• Work item: Please retype the data below line for line and leave out every picture.

Stored data entries:
+--

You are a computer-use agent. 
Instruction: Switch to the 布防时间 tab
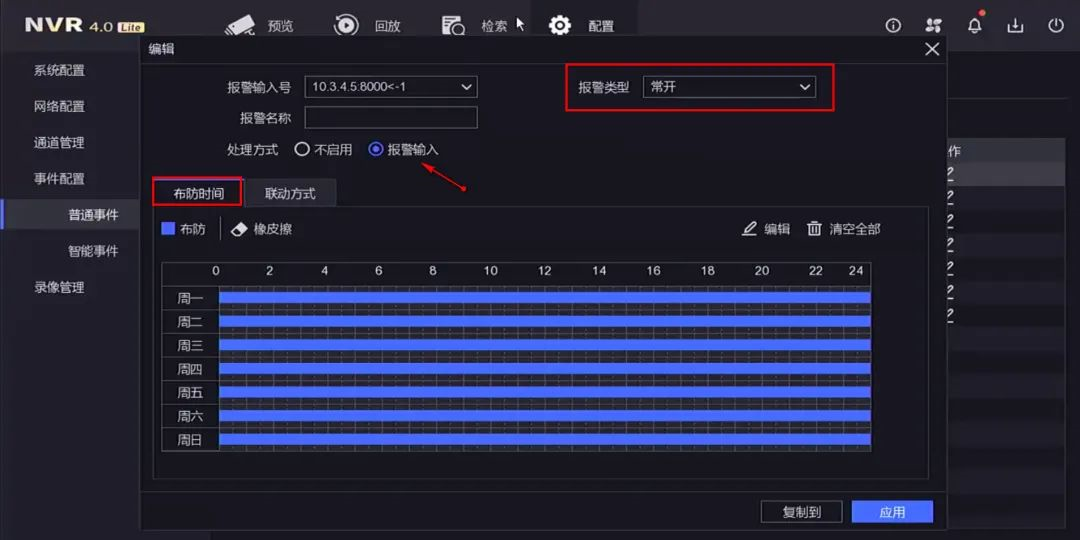(x=197, y=193)
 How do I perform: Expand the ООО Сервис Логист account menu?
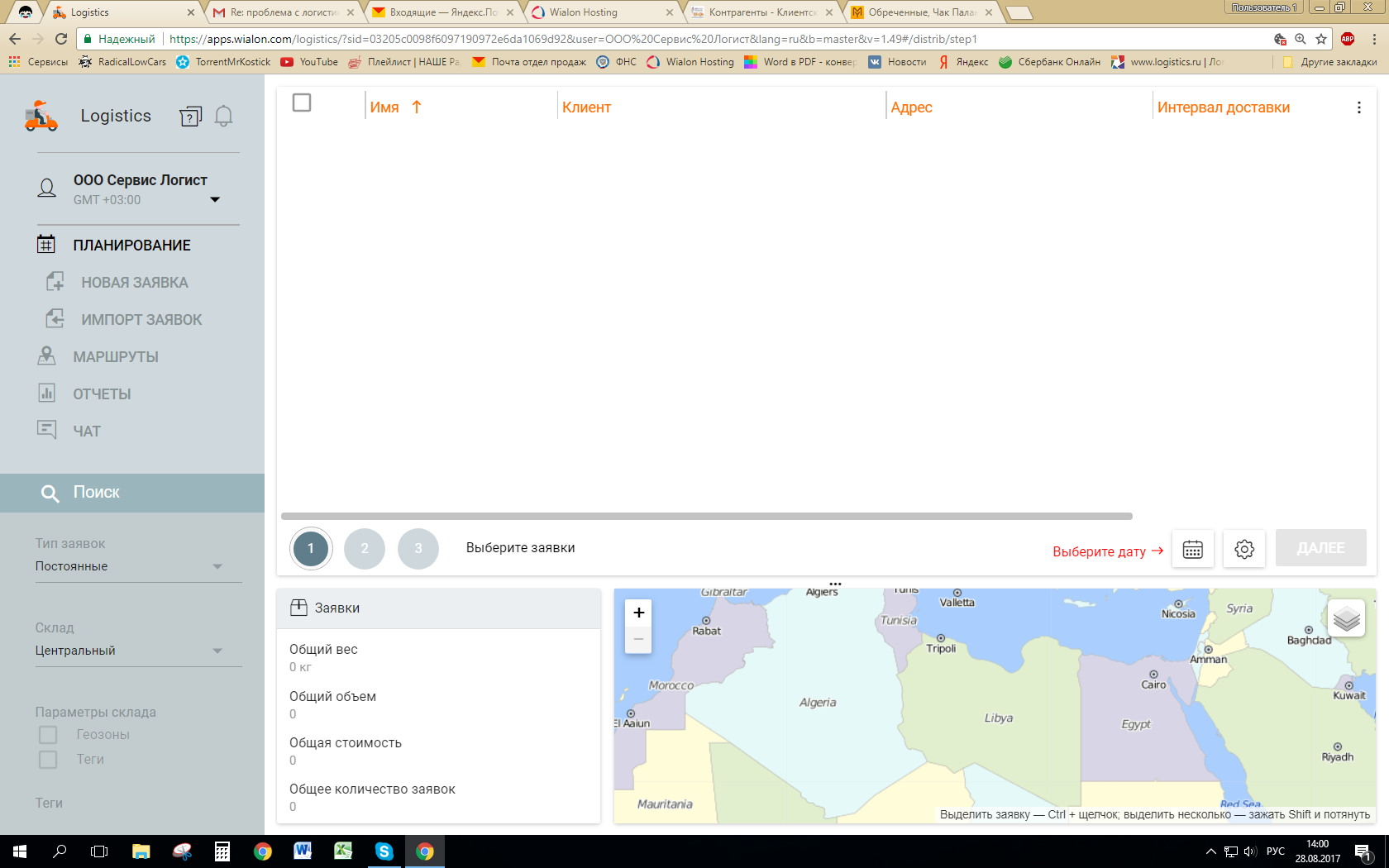(215, 199)
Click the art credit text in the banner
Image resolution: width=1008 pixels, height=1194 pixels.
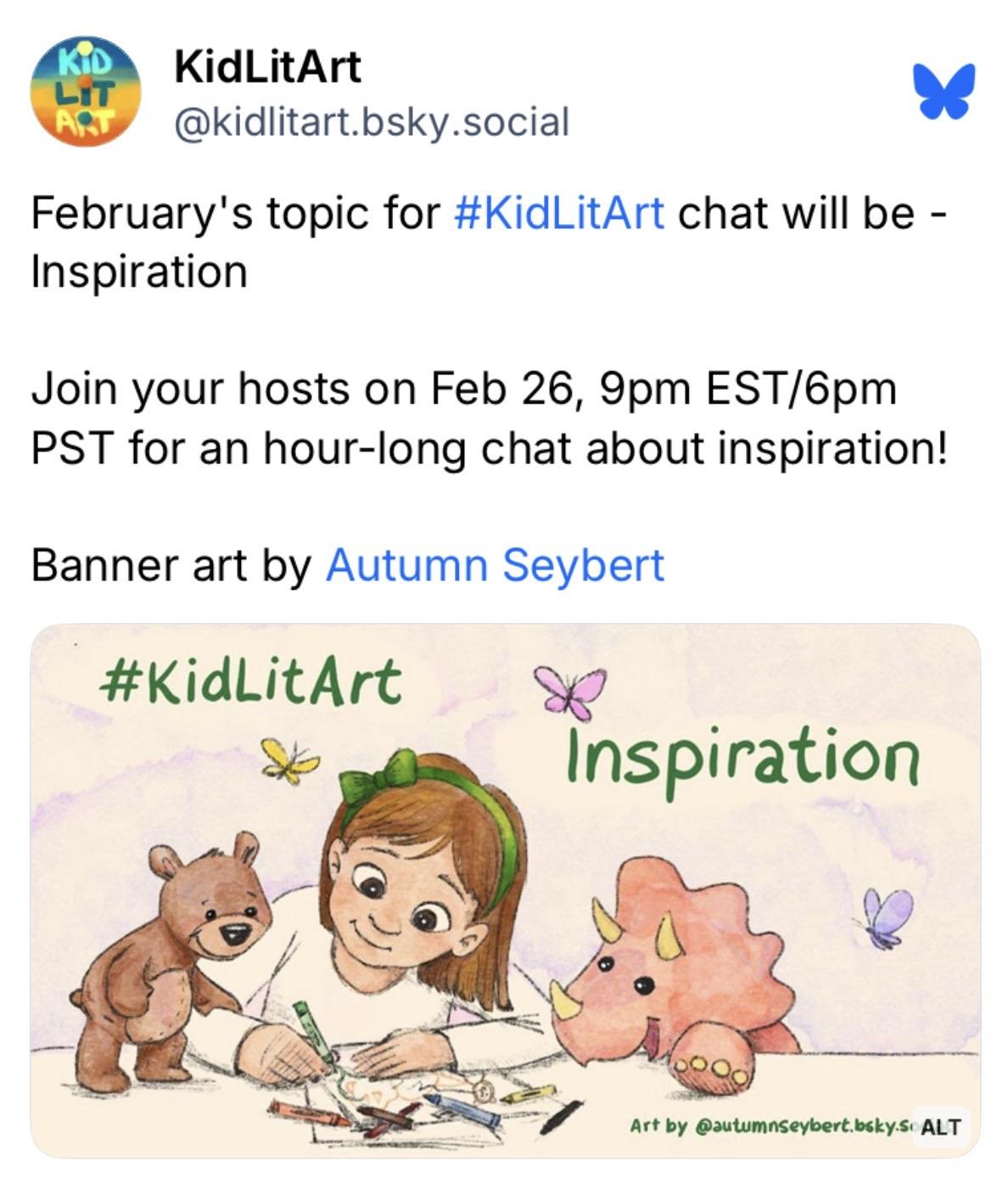[768, 1127]
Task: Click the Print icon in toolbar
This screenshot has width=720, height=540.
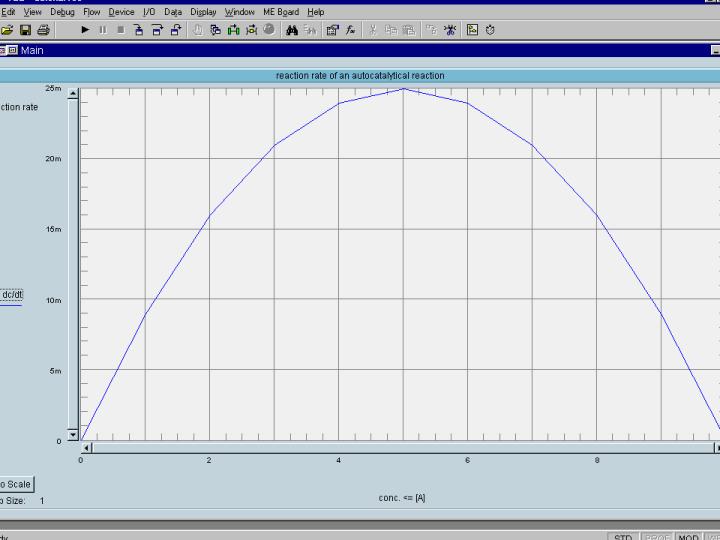Action: click(x=43, y=30)
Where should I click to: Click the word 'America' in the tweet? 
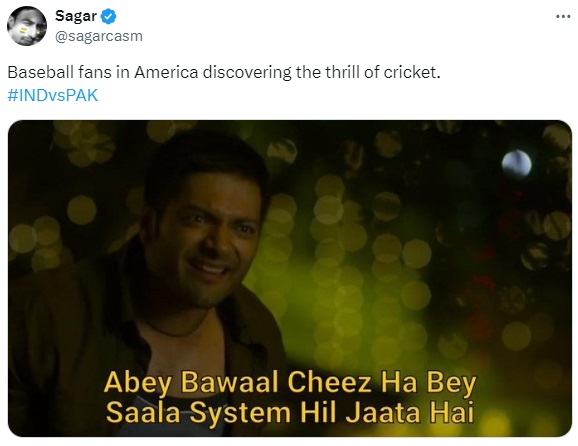[166, 72]
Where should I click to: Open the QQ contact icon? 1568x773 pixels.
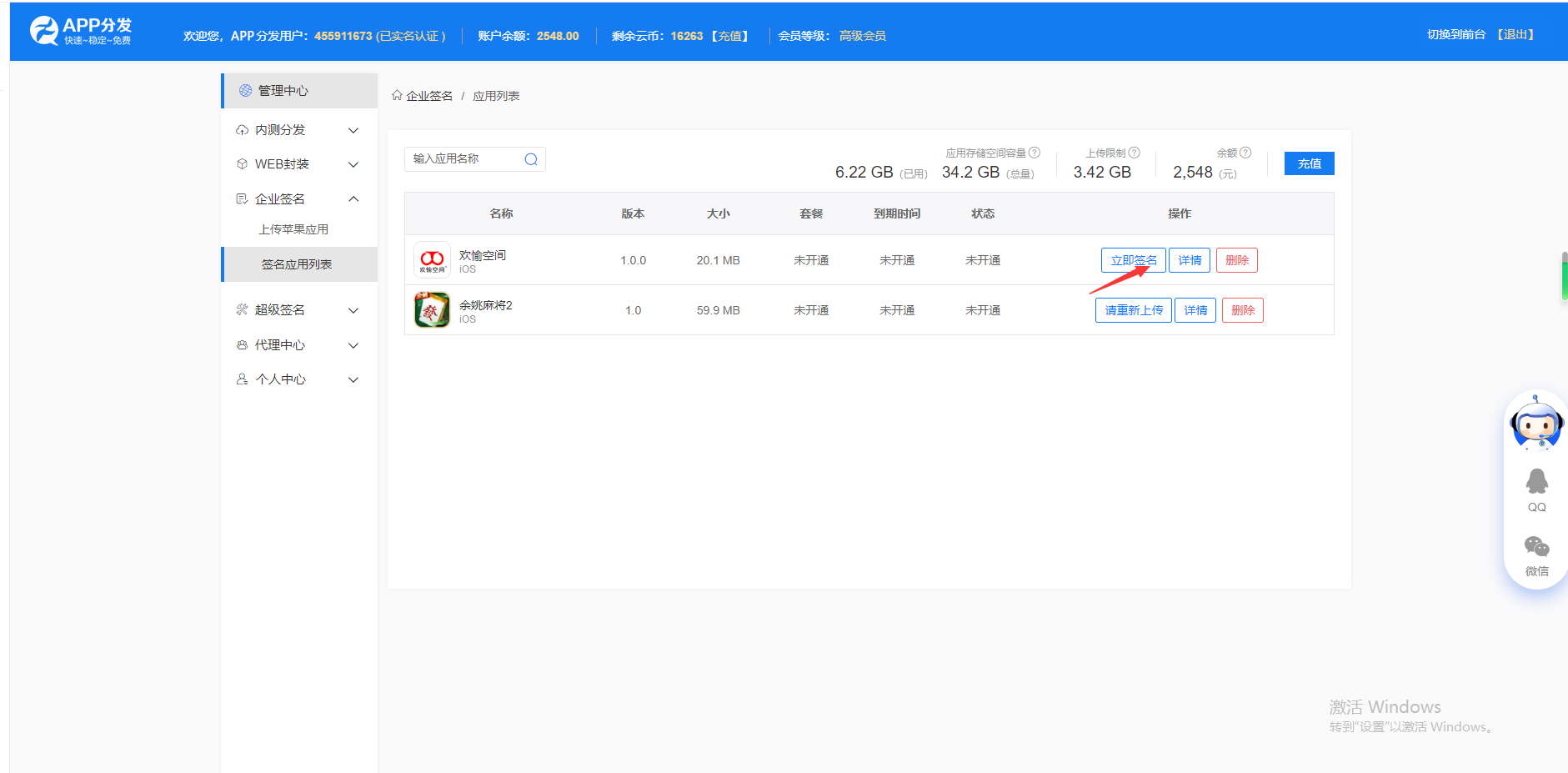pos(1536,489)
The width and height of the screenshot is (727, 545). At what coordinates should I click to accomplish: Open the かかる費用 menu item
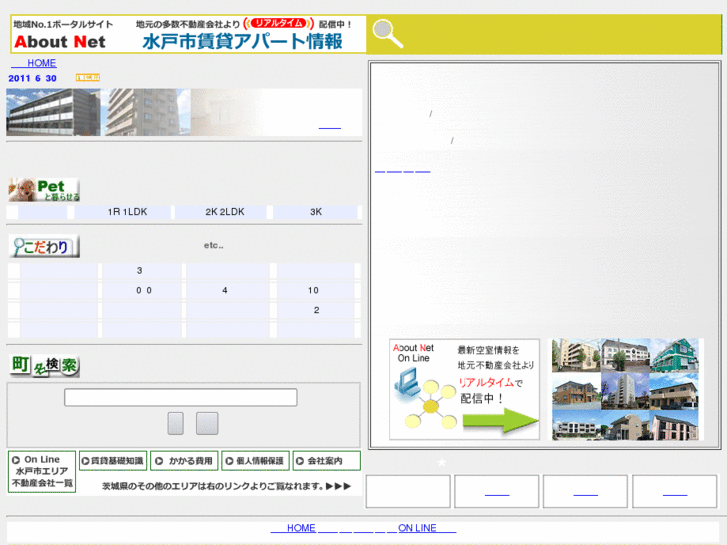[x=184, y=461]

+--

• Result of this task:
You are a computer-use agent. 
Instruction: Switch to the 布防时间 tab
(x=197, y=193)
 How do I perform: Expand the ООО Сервис Логист account menu?
(215, 199)
Click the art credit text in the banner
Image resolution: width=1008 pixels, height=1194 pixels.
[768, 1127]
Task: Click the Print icon in toolbar
This screenshot has width=720, height=540.
Action: click(x=43, y=30)
Where should I click to: Click the word 'America' in the tweet? 
[166, 72]
Where should I click to: Open the QQ contact icon? 1568x773 pixels.
pos(1536,489)
The width and height of the screenshot is (727, 545). At what coordinates should I click to accomplish: Open the かかる費用 menu item
[x=184, y=461]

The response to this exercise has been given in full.